TRIPOLI (Reuters) - Libya’s largest coalition in the national assembly said it was boycotting sessions from Thursday, protesting at delays in drafting a constitution, it said on Thursday.
The National Forces Alliance (NFA), formed last year by liberal war-time leader Mahmoud Jibril, has 36 out of around 80 party seats in the General National Congress (GNC). The rest of the nearly 200 seats are held by independents.
In a news conference, its members said the GNC, the legislature voted in last July, was too slow in drafting a law for electing a constitutional committee.
The constitution is to be drawn up by 60 members elected by Libyans, but the vote is still only a distant promise because of political squabbling and administrative delays.
“We have decided to suspend our participation within the GNC except for sessions relating to the law on the election of the constitutional committee,” NFA spokesman Tawfiq Shahibi said, adding the GNC had “wasted time” discussing secondary issues.
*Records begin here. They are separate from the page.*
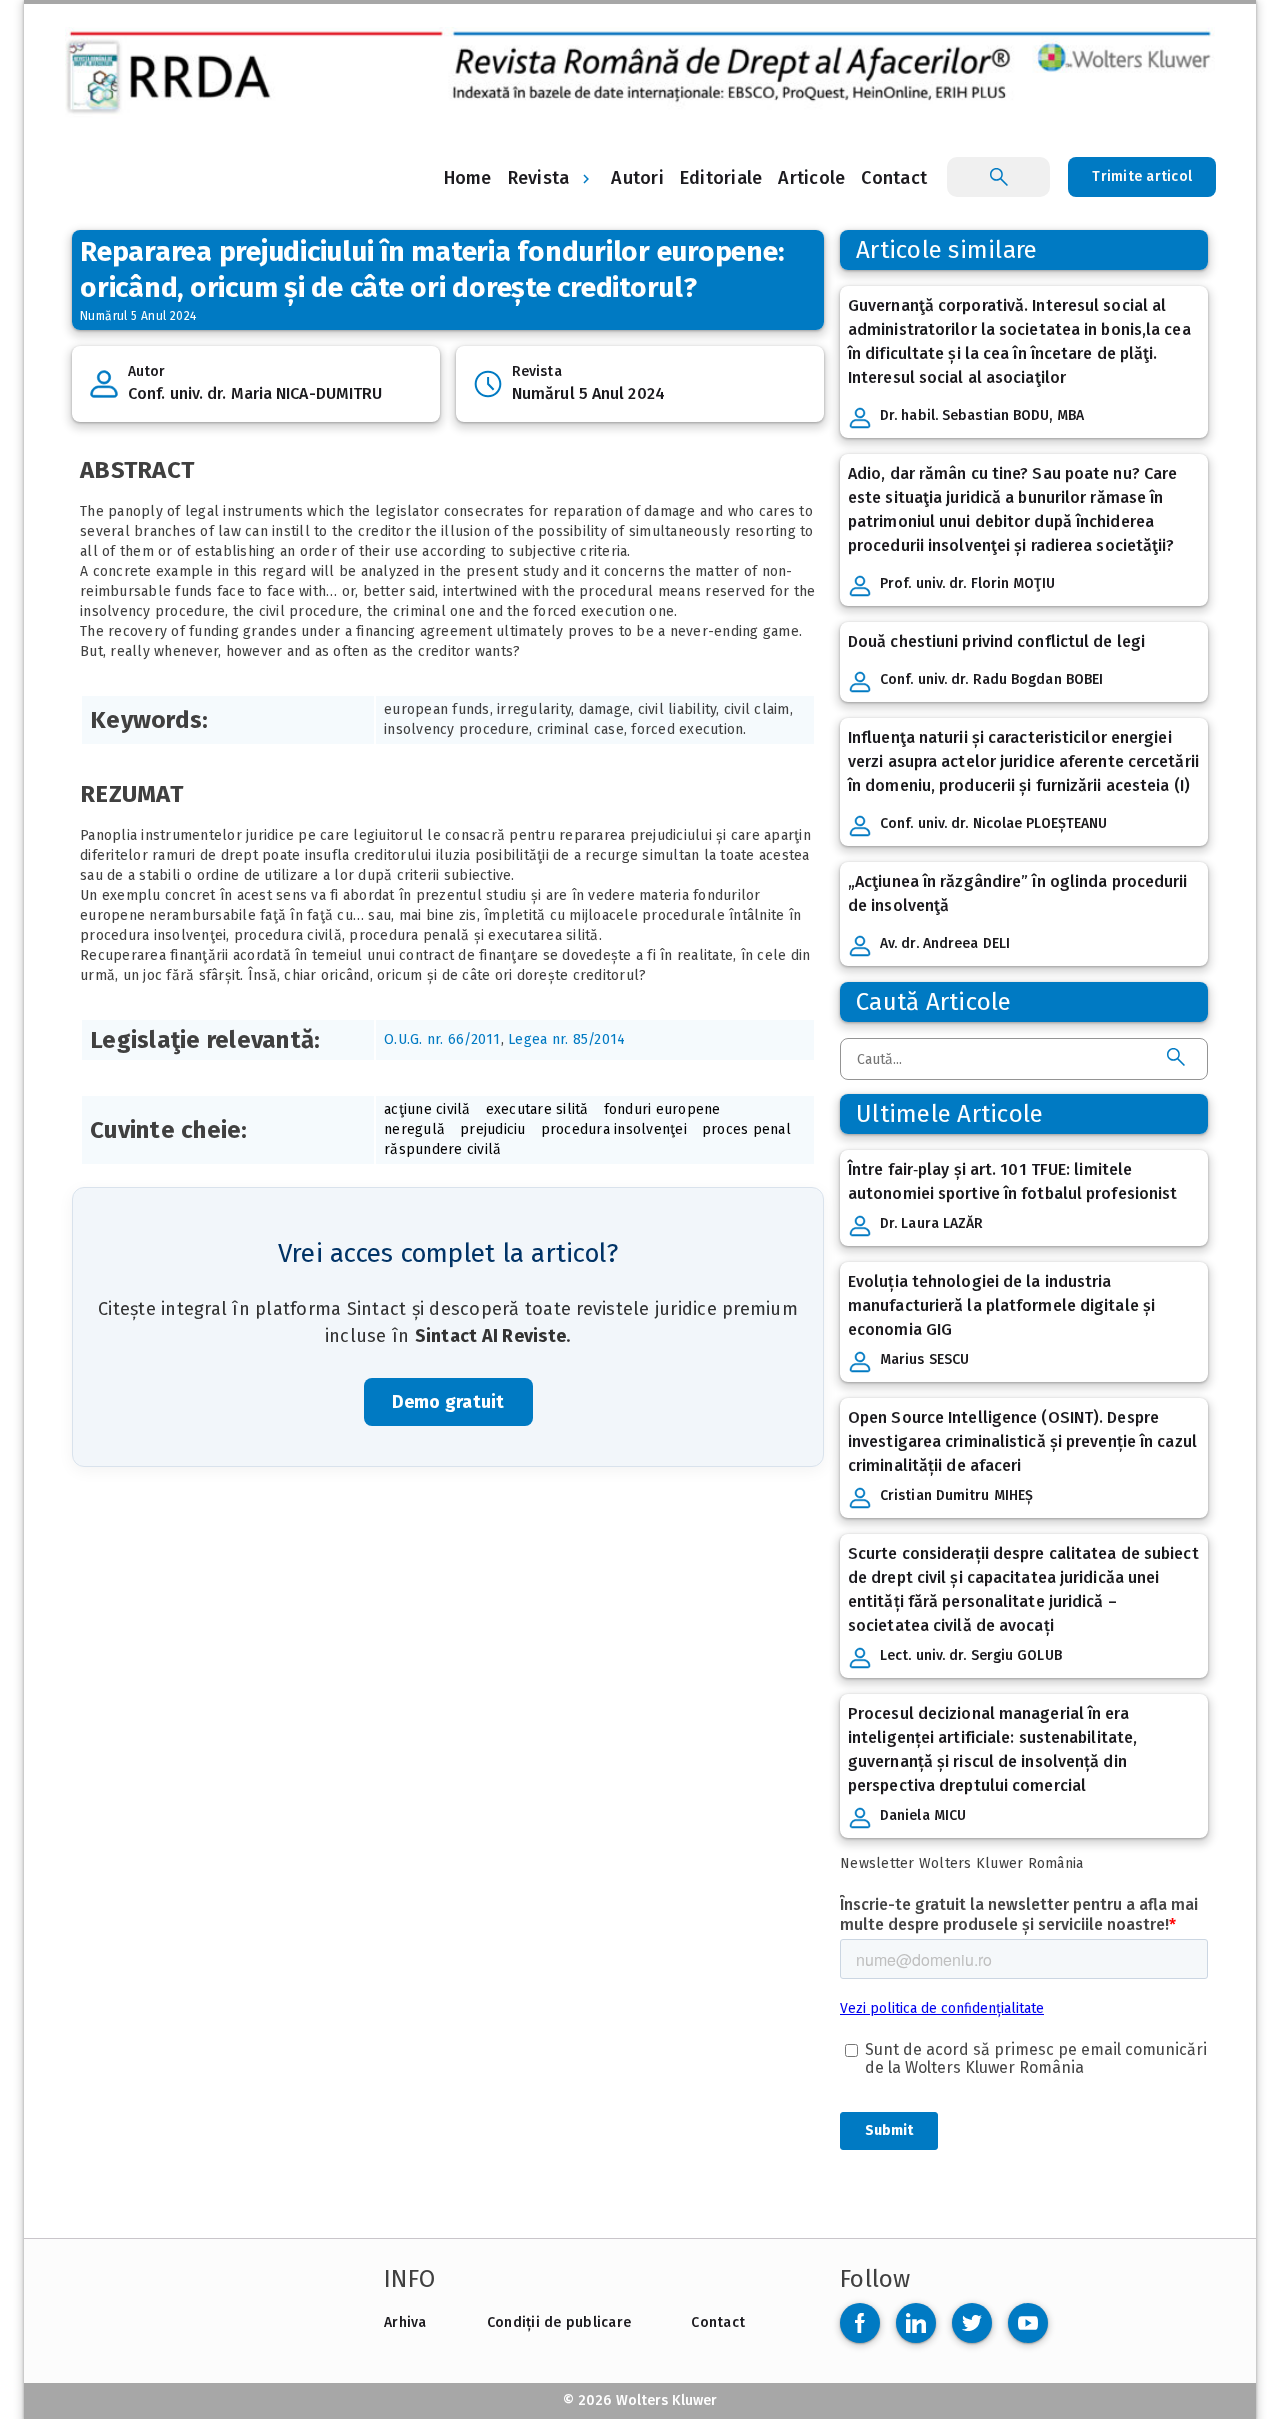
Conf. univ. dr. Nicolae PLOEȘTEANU (993, 823)
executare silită (537, 1109)
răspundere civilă (442, 1149)
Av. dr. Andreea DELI (945, 943)
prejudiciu (493, 1129)
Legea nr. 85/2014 (566, 1039)
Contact (718, 2322)
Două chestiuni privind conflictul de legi (996, 641)
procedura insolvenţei (614, 1129)
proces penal (746, 1129)
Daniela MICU (923, 1815)
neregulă (414, 1129)
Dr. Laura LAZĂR (932, 1223)
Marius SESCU (924, 1359)
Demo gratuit (448, 1402)
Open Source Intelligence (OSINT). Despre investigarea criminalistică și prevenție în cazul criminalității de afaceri (1022, 1441)
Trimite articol (1142, 176)
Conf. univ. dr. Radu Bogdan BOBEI (991, 679)
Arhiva (405, 2322)
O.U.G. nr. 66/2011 (442, 1039)
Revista (539, 178)
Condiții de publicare (559, 2322)
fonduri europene (662, 1109)
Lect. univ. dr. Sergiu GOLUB (971, 1655)
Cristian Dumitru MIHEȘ (956, 1495)
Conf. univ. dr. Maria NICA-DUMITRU (255, 393)
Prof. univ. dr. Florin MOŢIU (967, 583)
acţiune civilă (427, 1109)
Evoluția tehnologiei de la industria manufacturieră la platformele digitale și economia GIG (1001, 1305)
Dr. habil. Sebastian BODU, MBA (982, 415)
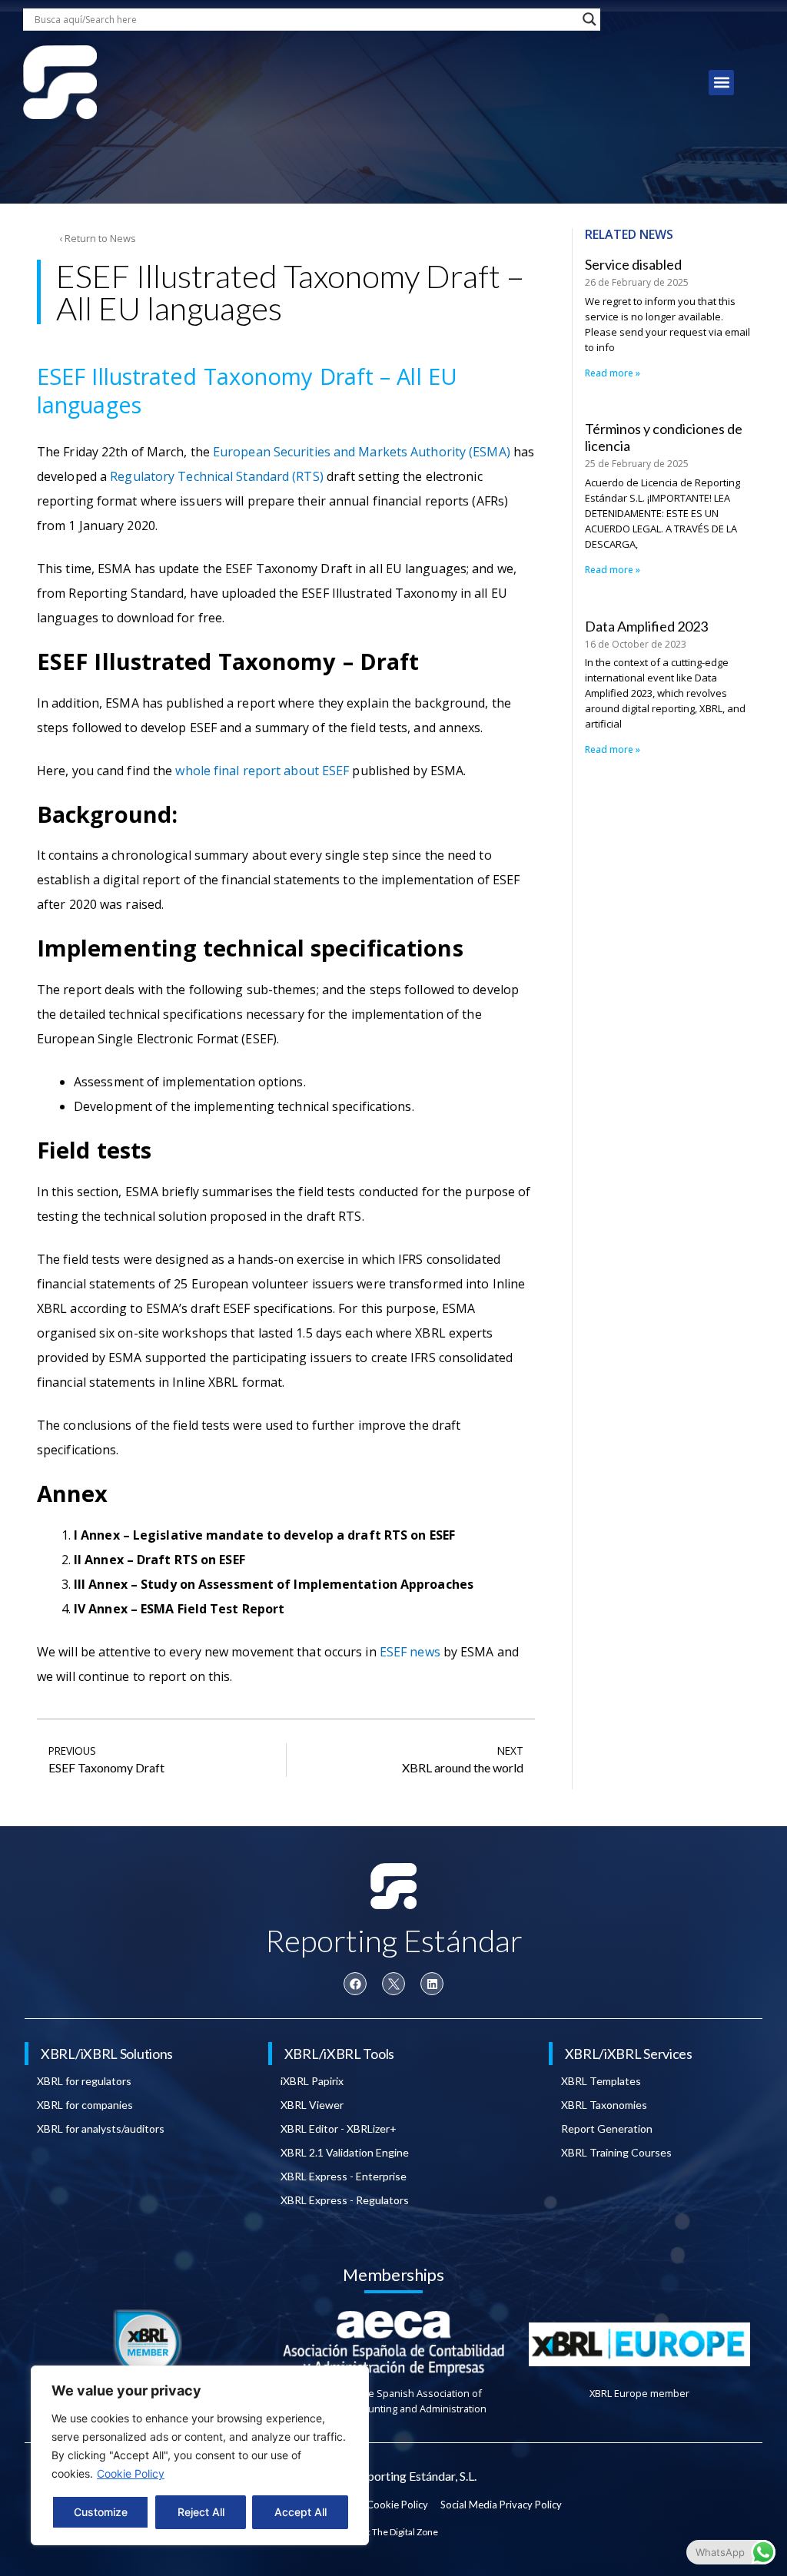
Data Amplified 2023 (646, 626)
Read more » (612, 373)
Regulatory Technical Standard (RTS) (217, 476)
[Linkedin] (431, 1983)
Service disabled (633, 264)
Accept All (300, 2511)
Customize (101, 2511)
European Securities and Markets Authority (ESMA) (361, 451)
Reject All (201, 2511)
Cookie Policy (130, 2473)
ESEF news (410, 1651)
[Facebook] (355, 1983)
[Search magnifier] (589, 19)
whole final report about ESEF (262, 770)
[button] (721, 82)
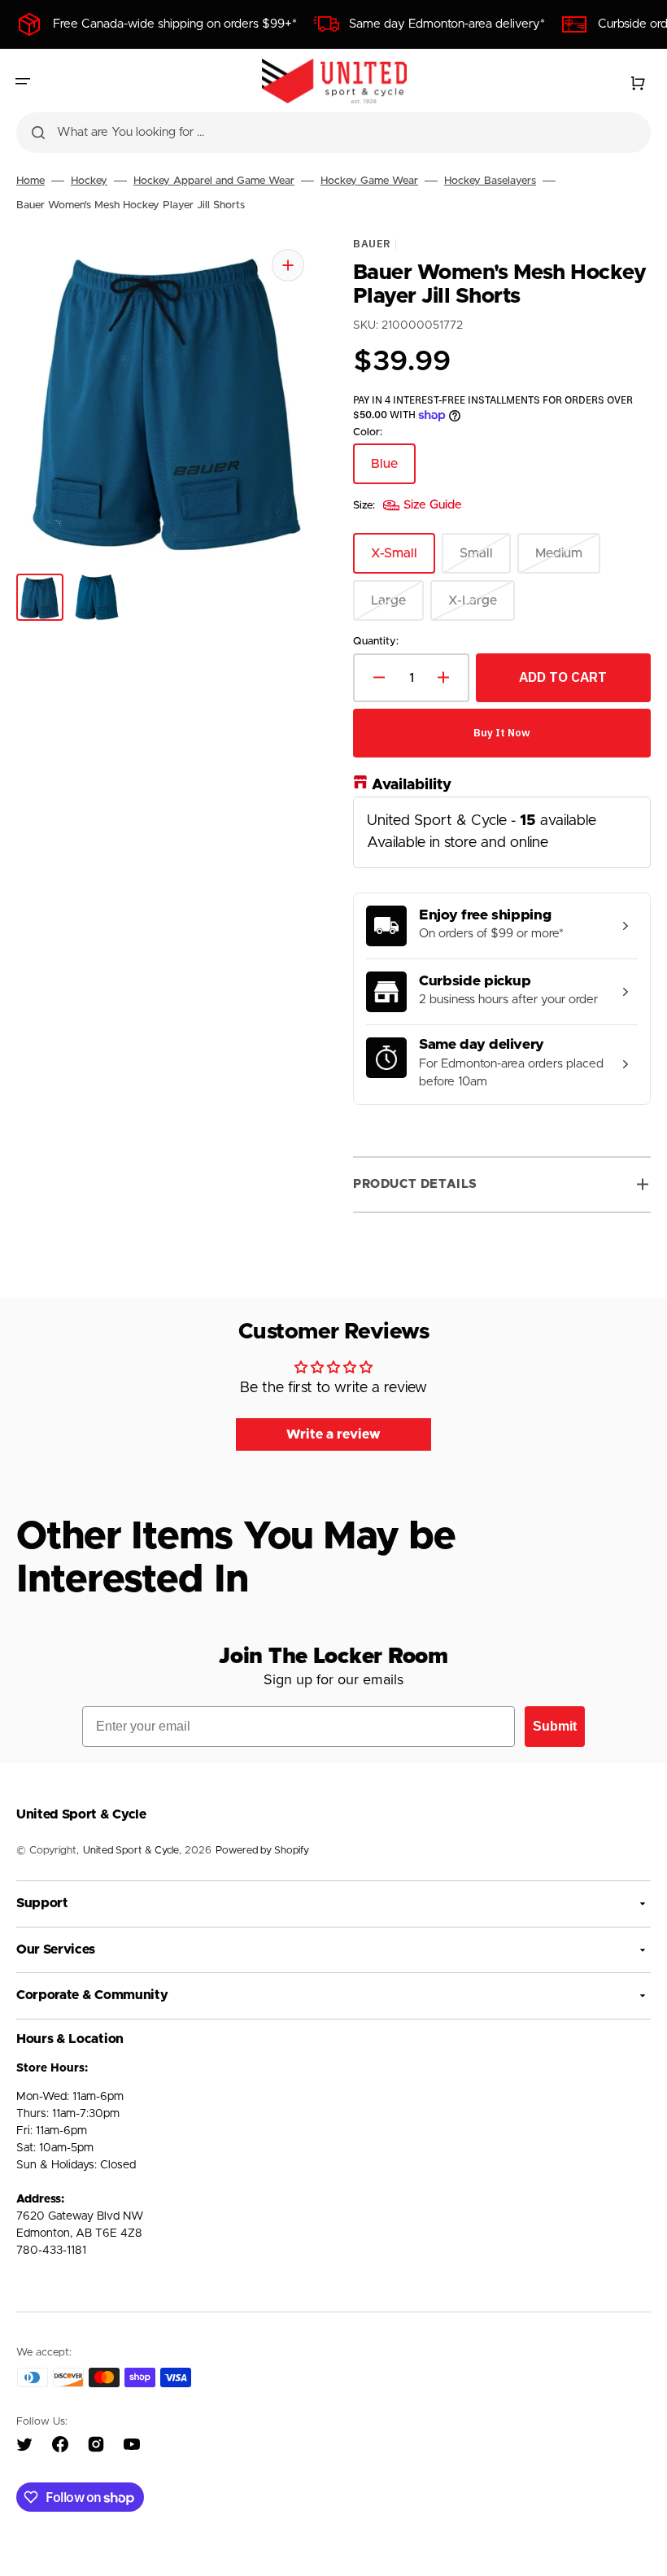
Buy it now (501, 733)
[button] (23, 81)
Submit (555, 1726)
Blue (393, 470)
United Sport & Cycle (131, 1850)
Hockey (89, 181)
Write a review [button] (333, 1434)
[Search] (38, 132)
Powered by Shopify (262, 1850)
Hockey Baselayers (490, 181)
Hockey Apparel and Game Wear (213, 181)
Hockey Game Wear (369, 181)
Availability (411, 785)
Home (30, 181)
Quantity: (376, 641)
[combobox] (333, 132)
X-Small (403, 560)
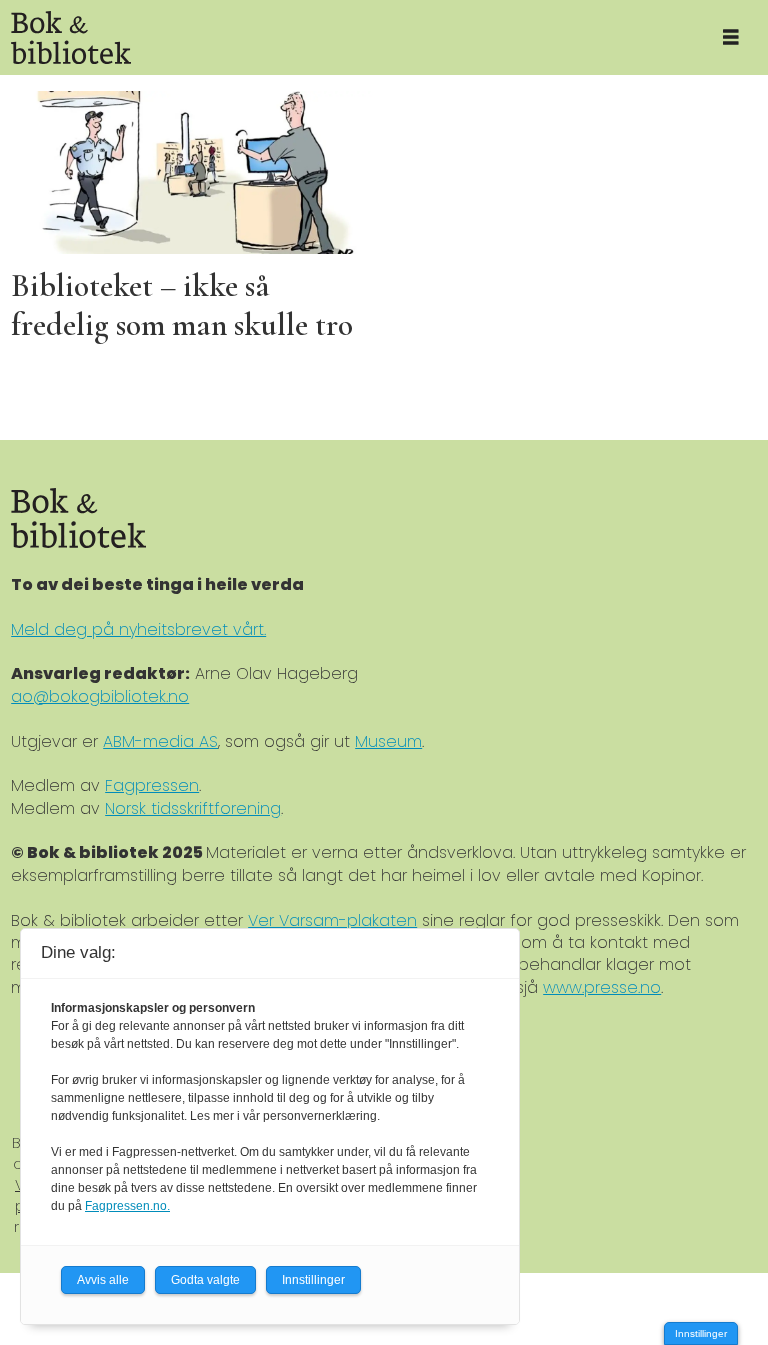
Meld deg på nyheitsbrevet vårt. (138, 629)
“The GNC has been sidetracked from its major goals.”
Shahibi did not cite any examples. But for many months, the GNC debated a “political isolation” law, which bans anyone who held a senior post under Muammar Gaddafi from government, regardless of their part in toppling the dictator.
The law was adopted in May at the demand of armed factions that helped end Gaddafi’s 42-year rule.
Armed violence and lawlessness caused in part by militia groups has hobbled governance in wide areas of the oil-producing state. In the latest incident highlighting Libya’s precarious security, an armed group besieged the interior ministry for a third day.
The GNC was elected in Libya’s first free elections in nearly 50 years, for an 18-month term to lead the North African country to polls once it had decided what political system it wanted.
It will likely extend that term, given Libya is still far off from organising elections. Shahibi said the NFA would attend regular GNC sessions once “an agreement was reached on completing our job within the correct time frame”.
The majority of GNC members are civilian professionals and former exiled opposition members with little or no political experience or knowledge of how to run a government.